--- Supplied material ---

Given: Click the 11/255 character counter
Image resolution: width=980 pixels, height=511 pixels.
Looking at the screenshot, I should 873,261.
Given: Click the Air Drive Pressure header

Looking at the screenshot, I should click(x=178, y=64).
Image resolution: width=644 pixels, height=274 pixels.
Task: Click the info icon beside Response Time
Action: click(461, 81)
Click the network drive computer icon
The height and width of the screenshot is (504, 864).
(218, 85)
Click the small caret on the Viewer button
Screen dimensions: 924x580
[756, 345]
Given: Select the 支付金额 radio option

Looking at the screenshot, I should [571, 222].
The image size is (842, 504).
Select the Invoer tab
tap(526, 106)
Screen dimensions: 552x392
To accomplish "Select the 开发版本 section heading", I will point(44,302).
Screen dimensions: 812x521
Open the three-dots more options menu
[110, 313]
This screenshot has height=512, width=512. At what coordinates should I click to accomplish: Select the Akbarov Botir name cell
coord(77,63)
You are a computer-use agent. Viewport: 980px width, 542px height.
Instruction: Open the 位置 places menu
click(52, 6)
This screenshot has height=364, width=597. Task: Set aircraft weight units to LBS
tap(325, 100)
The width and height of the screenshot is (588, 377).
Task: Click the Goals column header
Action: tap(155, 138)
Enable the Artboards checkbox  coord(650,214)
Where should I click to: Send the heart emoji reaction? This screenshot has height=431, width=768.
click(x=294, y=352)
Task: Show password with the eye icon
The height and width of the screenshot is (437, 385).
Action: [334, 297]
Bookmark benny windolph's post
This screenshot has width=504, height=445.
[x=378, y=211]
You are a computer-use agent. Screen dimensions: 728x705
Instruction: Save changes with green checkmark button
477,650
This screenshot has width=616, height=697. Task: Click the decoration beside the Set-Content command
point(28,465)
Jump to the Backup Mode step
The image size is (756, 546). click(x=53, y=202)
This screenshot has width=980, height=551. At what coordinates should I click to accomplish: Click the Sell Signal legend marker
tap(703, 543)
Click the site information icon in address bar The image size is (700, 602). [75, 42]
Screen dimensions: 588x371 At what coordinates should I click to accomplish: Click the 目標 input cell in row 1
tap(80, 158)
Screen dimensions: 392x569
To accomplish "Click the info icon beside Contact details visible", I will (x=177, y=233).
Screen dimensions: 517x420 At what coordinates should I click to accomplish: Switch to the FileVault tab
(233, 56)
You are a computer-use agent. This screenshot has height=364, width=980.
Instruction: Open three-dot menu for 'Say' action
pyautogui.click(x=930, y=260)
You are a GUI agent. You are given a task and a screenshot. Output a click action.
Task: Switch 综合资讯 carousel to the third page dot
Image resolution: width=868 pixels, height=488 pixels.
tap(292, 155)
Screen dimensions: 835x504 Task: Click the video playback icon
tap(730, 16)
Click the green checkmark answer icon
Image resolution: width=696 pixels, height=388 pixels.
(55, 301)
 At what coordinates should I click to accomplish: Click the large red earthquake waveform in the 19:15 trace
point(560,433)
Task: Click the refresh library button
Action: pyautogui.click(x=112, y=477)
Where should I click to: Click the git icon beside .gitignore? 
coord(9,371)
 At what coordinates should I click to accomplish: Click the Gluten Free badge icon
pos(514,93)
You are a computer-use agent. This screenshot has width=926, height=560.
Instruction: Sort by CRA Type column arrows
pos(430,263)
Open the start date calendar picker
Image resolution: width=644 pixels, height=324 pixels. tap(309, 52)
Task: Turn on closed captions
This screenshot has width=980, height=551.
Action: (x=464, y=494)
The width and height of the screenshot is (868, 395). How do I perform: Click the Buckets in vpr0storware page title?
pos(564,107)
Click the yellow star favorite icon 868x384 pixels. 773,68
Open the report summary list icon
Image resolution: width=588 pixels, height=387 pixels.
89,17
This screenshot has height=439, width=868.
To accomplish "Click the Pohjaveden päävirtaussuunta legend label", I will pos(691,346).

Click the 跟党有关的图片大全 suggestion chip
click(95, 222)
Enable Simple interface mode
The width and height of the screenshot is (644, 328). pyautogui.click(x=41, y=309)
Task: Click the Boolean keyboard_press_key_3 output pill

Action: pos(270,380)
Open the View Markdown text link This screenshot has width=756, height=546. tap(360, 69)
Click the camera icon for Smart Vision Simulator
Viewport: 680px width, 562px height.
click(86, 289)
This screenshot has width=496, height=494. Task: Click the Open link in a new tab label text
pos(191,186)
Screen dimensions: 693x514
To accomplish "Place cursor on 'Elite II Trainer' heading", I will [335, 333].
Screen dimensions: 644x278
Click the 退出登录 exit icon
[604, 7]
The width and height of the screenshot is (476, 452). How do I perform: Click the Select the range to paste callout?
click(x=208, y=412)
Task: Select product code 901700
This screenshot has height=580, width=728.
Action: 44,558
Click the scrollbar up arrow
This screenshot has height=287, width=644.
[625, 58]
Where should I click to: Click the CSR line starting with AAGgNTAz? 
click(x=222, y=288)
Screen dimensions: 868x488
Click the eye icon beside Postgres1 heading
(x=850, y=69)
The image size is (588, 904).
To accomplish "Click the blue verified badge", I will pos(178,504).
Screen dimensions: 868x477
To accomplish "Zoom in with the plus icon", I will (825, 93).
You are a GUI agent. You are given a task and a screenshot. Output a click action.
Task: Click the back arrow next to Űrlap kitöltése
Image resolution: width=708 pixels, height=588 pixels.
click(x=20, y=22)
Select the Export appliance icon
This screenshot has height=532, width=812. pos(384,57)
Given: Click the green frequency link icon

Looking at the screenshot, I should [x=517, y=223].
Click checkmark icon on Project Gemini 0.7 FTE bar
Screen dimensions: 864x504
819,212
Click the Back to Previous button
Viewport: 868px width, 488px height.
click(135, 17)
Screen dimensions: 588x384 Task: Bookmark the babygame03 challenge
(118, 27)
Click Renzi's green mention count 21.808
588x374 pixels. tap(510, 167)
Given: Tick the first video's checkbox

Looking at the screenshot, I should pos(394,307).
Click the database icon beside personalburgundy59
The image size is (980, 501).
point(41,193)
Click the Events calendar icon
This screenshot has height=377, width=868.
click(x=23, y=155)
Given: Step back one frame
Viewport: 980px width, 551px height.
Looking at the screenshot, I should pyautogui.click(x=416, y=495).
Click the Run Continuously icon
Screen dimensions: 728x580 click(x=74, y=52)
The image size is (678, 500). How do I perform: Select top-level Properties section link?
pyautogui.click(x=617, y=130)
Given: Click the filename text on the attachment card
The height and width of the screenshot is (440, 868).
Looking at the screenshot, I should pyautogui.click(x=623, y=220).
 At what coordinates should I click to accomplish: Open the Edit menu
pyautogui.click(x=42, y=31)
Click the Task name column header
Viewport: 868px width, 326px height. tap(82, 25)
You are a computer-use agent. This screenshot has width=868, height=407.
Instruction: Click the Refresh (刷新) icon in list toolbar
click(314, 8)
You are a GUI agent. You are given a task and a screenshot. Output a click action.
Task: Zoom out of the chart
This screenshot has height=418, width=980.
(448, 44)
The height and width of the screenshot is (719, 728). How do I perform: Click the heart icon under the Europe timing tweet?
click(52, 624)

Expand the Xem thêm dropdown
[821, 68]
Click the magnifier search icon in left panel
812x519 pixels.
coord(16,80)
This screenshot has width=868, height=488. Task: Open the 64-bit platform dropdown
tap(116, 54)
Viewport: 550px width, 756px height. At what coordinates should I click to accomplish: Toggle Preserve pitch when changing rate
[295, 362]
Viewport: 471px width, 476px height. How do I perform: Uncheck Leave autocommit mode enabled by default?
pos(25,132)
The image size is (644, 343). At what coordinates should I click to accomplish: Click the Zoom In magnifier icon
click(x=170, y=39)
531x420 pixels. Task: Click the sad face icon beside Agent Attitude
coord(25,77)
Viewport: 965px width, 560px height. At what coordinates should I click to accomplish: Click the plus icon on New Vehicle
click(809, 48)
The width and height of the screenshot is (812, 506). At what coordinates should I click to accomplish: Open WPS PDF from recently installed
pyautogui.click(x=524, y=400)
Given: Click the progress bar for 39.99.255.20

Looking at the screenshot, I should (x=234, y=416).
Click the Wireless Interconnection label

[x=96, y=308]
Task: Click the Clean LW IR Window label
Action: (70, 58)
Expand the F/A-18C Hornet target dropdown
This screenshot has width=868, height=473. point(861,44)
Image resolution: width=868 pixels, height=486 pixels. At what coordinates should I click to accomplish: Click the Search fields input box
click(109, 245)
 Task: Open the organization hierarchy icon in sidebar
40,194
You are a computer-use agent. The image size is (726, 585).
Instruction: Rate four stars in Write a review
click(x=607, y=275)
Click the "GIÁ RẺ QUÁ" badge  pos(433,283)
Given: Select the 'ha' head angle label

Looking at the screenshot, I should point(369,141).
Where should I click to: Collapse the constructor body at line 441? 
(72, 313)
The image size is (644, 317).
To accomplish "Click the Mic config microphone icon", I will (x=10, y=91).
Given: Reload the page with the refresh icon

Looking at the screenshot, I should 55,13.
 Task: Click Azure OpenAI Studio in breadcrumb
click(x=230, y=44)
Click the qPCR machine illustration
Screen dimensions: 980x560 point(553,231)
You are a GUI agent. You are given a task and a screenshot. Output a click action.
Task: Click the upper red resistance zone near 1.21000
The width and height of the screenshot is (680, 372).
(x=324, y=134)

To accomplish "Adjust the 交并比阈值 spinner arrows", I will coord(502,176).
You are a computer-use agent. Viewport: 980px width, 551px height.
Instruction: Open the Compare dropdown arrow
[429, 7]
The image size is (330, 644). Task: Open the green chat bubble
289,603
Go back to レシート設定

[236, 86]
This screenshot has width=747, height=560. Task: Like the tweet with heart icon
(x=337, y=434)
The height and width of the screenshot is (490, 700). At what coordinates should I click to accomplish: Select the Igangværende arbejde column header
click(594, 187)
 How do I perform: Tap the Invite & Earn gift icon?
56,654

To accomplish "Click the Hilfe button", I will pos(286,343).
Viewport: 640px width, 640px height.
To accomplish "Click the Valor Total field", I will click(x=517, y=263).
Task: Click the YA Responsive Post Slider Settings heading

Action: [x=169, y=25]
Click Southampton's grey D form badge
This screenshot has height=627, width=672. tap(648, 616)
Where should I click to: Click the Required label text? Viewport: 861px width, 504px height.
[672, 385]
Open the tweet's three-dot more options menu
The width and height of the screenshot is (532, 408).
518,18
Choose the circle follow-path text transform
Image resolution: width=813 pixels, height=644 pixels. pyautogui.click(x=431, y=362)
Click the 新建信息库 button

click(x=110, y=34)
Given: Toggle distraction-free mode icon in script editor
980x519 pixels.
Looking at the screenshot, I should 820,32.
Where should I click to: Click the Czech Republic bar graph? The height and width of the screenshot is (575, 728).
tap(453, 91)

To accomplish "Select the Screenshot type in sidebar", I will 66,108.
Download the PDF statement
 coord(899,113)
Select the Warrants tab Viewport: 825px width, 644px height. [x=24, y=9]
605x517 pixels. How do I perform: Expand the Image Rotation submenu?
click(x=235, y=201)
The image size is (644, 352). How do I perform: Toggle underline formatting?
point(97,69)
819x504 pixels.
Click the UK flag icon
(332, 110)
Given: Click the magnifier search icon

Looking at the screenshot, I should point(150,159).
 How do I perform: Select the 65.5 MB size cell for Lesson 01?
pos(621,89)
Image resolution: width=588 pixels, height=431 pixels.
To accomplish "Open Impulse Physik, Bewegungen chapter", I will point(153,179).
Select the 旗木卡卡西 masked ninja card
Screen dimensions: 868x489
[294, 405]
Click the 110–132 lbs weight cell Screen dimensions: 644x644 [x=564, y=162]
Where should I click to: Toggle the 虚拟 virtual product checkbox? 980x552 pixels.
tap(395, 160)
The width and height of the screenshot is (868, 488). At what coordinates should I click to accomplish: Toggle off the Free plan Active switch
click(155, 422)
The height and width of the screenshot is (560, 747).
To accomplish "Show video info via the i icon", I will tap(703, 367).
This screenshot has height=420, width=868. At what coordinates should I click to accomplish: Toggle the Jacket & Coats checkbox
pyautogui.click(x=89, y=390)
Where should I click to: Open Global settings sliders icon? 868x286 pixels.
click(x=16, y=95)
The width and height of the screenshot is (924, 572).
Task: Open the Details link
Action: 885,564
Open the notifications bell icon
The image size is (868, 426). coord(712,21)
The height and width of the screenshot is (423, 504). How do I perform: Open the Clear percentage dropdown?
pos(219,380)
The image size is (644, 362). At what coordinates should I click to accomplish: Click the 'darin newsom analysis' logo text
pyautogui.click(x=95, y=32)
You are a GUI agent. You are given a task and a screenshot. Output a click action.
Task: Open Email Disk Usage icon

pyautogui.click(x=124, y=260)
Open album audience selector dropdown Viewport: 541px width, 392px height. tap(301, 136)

---

== Task details ==
Copy the records word for word, from the line with "I will pos(286,343)." to the line with "will tap(703, 367).", including both of those lines.

== The solution ==
To accomplish "Click the Hilfe button", I will pos(286,343).
Viewport: 640px width, 640px height.
To accomplish "Click the Valor Total field", I will click(x=517, y=263).
Task: Click the YA Responsive Post Slider Settings heading

Action: [x=169, y=25]
Click Southampton's grey D form badge
This screenshot has height=627, width=672. tap(648, 616)
Where should I click to: Click the Required label text? Viewport: 861px width, 504px height.
[672, 385]
Open the tweet's three-dot more options menu
The width and height of the screenshot is (532, 408).
518,18
Choose the circle follow-path text transform
Image resolution: width=813 pixels, height=644 pixels. pyautogui.click(x=431, y=362)
Click the 新建信息库 button

click(x=110, y=34)
Given: Toggle distraction-free mode icon in script editor
980x519 pixels.
Looking at the screenshot, I should 820,32.
Where should I click to: Click the Czech Republic bar graph? The height and width of the screenshot is (575, 728).
tap(453, 91)

To accomplish "Select the Screenshot type in sidebar", I will 66,108.
Download the PDF statement
 coord(899,113)
Select the Warrants tab Viewport: 825px width, 644px height. [x=24, y=9]
605x517 pixels. How do I perform: Expand the Image Rotation submenu?
click(x=235, y=201)
The image size is (644, 352). How do I perform: Toggle underline formatting?
point(97,69)
819x504 pixels.
Click the UK flag icon
(332, 110)
Given: Click the magnifier search icon

Looking at the screenshot, I should point(150,159).
 How do I perform: Select the 65.5 MB size cell for Lesson 01?
pos(621,89)
Image resolution: width=588 pixels, height=431 pixels.
To accomplish "Open Impulse Physik, Bewegungen chapter", I will point(153,179).
Select the 旗木卡卡西 masked ninja card
Screen dimensions: 868x489
[294, 405]
Click the 110–132 lbs weight cell Screen dimensions: 644x644 [x=564, y=162]
Where should I click to: Toggle the 虚拟 virtual product checkbox? 980x552 pixels.
tap(395, 160)
The width and height of the screenshot is (868, 488). At what coordinates should I click to accomplish: Toggle off the Free plan Active switch
click(155, 422)
The height and width of the screenshot is (560, 747).
To accomplish "Show video info via the i icon", I will tap(703, 367).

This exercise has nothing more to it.